Kinshasa trip enhanced awareness of investment opportunities – official
Monday, September 12, 2022
On September 7, the inaugural meeting between the EAC mission and the DR Congo team was officially opened to Kinshasa by DR Congo´s Vice Prime Minister and Minister of Foreign Affairs, Christophe Lutundula Apala Pen´Apala. Photo: Courtesy.

For the region’s business sector, the most important achievement of the September 6-9 trip to Kinshasa, capital of the newest member of the East African Community, was a deeper understanding of how the bloc and regional private sector work, and cross border investment opportunities existing on both sides, an official told Doing Business.

For four days, EAC Secretary General, Peter Mathuki, led a delegation of EAC organs and institutions and prominent regional business leaders, to the Congolese capital. In Kinshasa, the regional private sector led by the East African Business Council (EABC) held meetings with Congolese entrepreneurs to explore and develop trade and investment relations.

John Bosco Kalisa, Executive Director of the EABC, said: "The most important achievement was a deeper understanding of how EAC and EABC work, and the cross border investment opportunities that exist on both sides.

"Also important was an appreciation of the stages of integration and how the private sector has been deeply involved. Issues of infrastructure, which enables and facilitates trade, as well as access to development finance, were adequately discussed.”

Kalisa reiterated that DR Congo presents enormous opportunities for doing business and investment in various sectors such as mining, agriculture, light manufacturing and services oriented sectors.

"The EABC engagement is to look at how to engage our counterparts through the Fédération des Entreprises du Congo (FEC) in order to address some of the binding constraints such as NTBs, unharmonised legal and regulatory frameworks, as well as enhance business to business linkages.”
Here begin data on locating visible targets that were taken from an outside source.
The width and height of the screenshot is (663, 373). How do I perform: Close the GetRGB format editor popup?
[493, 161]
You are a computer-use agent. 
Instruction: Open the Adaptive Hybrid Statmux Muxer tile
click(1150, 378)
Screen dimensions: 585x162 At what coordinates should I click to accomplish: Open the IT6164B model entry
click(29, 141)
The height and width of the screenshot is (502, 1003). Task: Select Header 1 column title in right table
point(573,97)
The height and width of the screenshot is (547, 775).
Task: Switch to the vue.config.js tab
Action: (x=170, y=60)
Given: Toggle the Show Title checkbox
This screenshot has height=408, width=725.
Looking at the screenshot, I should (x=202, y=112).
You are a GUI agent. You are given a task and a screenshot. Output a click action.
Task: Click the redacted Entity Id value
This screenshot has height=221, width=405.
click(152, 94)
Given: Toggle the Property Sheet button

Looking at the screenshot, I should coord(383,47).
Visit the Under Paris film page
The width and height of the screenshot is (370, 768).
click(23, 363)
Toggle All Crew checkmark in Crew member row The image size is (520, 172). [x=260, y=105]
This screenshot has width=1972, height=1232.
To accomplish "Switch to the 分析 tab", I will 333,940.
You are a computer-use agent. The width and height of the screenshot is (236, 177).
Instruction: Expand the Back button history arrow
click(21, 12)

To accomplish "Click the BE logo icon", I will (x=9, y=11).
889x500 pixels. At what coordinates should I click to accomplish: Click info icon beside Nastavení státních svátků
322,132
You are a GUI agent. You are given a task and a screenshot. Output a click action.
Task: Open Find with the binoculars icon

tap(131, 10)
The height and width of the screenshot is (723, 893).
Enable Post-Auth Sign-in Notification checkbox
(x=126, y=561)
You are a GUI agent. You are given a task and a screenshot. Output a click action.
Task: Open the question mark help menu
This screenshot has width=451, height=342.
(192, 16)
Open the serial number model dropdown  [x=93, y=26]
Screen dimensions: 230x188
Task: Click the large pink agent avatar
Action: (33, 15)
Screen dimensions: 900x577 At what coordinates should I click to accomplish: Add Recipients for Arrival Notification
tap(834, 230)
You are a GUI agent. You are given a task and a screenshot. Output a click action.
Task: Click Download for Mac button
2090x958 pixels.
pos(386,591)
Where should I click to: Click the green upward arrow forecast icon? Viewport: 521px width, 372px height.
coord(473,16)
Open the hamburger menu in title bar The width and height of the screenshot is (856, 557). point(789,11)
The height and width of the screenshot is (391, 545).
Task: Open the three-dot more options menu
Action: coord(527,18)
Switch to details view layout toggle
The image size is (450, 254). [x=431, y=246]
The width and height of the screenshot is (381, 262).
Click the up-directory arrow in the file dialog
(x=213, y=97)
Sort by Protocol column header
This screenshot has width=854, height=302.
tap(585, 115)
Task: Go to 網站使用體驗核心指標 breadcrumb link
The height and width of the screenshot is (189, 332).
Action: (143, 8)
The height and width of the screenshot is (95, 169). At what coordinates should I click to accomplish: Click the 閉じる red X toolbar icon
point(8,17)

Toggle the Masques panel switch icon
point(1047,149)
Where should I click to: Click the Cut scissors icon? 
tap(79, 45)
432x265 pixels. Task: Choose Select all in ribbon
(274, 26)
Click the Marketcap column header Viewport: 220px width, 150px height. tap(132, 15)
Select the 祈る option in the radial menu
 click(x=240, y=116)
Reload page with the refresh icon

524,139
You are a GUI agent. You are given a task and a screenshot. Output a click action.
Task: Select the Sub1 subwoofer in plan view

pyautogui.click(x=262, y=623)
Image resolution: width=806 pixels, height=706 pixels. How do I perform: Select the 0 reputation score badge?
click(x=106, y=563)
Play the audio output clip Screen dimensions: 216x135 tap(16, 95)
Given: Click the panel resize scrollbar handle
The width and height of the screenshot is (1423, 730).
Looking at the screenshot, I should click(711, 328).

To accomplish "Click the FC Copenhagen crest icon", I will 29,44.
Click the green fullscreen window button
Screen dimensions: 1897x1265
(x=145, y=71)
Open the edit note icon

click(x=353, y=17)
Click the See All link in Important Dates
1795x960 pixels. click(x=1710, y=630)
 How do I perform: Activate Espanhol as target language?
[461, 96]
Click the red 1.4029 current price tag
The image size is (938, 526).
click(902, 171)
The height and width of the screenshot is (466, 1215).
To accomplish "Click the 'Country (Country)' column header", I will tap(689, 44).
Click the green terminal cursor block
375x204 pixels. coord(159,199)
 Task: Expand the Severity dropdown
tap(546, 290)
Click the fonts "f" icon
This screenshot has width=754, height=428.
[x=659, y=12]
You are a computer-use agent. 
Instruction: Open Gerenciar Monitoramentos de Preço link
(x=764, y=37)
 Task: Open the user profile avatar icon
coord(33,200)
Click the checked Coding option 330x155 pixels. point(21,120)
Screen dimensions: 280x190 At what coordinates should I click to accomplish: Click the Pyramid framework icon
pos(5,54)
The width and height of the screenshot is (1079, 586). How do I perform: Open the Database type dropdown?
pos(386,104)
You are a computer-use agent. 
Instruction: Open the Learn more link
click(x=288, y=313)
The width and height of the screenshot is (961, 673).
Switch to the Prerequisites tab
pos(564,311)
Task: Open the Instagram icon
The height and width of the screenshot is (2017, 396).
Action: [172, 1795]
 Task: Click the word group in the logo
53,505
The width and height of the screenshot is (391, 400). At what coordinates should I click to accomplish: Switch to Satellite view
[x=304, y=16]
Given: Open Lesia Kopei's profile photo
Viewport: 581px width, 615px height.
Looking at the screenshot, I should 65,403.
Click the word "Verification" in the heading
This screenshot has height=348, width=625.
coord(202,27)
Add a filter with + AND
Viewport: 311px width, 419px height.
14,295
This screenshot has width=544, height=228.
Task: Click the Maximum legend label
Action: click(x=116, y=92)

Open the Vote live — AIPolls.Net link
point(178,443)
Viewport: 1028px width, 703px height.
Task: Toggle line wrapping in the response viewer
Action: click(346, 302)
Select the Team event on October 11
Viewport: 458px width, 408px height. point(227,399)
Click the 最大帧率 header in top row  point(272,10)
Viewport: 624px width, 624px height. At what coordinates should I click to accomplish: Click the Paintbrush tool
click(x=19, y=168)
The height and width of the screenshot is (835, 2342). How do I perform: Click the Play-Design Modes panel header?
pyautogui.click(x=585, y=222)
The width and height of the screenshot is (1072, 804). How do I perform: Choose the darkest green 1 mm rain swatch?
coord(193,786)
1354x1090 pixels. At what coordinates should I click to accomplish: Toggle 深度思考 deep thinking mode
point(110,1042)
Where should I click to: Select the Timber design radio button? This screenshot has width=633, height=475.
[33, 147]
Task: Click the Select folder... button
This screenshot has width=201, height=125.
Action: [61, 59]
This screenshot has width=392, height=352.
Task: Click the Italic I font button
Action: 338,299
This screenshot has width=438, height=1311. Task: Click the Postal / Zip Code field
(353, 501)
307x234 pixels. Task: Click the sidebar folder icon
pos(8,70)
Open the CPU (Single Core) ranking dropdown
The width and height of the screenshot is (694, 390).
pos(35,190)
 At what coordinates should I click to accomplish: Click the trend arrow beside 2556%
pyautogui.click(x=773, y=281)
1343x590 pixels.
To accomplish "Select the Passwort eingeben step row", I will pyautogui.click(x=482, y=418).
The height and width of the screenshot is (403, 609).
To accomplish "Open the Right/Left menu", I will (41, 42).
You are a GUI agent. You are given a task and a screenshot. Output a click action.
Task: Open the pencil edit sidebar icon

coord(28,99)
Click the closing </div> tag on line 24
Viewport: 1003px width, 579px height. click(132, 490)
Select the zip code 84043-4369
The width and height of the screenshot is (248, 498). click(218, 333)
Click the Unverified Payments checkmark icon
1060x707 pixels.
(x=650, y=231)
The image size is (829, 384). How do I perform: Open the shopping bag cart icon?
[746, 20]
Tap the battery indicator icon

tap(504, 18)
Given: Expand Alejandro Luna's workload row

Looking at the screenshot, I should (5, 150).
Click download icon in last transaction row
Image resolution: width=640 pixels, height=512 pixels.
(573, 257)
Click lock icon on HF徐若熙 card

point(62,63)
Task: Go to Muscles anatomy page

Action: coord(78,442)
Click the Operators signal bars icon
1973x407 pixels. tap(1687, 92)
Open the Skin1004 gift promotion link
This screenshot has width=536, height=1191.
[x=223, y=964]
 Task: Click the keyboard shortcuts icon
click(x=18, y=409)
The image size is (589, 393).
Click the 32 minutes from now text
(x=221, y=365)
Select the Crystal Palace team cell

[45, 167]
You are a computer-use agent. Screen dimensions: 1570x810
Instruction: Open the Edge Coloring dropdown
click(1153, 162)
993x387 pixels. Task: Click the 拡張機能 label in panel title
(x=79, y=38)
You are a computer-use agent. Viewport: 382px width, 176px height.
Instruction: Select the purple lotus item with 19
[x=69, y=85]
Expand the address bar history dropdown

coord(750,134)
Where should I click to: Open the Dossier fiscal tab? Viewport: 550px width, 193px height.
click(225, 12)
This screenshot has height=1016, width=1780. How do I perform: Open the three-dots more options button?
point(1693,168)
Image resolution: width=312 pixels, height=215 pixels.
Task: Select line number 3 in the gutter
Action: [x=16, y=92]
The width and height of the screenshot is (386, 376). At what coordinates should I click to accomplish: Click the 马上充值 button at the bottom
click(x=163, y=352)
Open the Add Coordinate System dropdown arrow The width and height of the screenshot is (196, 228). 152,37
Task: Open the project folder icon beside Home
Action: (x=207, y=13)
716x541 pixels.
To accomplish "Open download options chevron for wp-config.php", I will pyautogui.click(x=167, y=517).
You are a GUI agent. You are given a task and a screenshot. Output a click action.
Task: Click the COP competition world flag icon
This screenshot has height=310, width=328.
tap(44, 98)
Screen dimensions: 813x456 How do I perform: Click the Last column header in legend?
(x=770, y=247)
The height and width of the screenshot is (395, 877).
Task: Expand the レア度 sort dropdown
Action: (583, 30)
As noted, DR Congo has the highest rate of import and export transactional costs, mainly manifested in terms of non-tariff barriers (NTBs).

Private sector discussions in Kinshasa, among others, focused on cross border investment and the sharing of vital trade and investment opportunities.

The trip to Kinshasa follows another trip, in May, by regional business executives who traveled to eastern DR Congo to engage their Congolese counterparts with a view to exploit business and investment opportunities in the vast country.

DR Congo President Félix Tshisekedi, on April 8, signed the Treaty of accession by his country to the EAC.

Insecurity

Despite the fact that insecurity, especially in the country’s east, continues to cause innumerable problems, the DR Congo is expected to bolster the bloc’s economic potential through various ways including opening the corridor from the Indian Ocean to the Atlantic Ocean and expanding the economic potential of the region.

The security situation in eastern DR Congo continues to be of great concern, Amb Macharia Kamau, the special envoy of the Kenyan President to the Nairobi Peace Process, pointed out.

During the Kinshasa meetings, the Congolese government finally endorsed an agreement allowing an EAC military force to deploy in his country’s east to battle negative armed forces.

Amb. Kamau said the threat posed by armed groups "requires closer cooperation and collaboration with our regional and international partners to counter and eradicate.”

He noted that concerted support to the EAC-led Nairobi process will accelerate actions aimed at reaching the set goals of both the political and military tracks of the process and at the earliest opportunity.